### Raw data
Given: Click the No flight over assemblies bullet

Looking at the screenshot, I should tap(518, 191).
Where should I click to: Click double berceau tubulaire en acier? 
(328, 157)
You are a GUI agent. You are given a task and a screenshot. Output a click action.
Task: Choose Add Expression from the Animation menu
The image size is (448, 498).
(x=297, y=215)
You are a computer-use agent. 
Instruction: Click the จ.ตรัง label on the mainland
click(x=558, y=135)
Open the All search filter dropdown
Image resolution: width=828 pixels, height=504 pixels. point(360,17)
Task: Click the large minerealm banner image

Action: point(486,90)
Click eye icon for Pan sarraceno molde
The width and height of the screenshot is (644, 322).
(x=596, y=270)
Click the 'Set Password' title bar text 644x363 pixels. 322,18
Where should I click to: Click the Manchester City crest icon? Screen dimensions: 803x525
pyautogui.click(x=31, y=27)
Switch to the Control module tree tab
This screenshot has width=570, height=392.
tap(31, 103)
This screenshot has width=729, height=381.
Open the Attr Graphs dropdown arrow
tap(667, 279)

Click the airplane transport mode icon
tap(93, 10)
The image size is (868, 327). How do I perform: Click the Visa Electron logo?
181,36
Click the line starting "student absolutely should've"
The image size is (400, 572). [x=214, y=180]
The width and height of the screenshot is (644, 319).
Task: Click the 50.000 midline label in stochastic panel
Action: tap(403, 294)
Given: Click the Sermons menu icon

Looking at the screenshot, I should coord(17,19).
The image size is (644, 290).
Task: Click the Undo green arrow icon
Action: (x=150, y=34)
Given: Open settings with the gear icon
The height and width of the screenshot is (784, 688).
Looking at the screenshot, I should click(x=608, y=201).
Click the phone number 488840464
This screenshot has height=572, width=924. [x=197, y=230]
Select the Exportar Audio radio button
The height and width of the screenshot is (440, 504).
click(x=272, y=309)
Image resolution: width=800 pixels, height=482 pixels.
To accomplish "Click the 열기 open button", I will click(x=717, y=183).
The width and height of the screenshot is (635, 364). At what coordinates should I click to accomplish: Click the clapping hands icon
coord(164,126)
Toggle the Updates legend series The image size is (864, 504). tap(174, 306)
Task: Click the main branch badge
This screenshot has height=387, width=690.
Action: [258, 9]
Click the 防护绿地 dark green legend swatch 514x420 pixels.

### Task objective
Your task is to copy each line of the data above that holds "agent".

### Task output
You are a GUI agent. You are given a task and a screenshot. Output a click action.
You are a computer-use agent. 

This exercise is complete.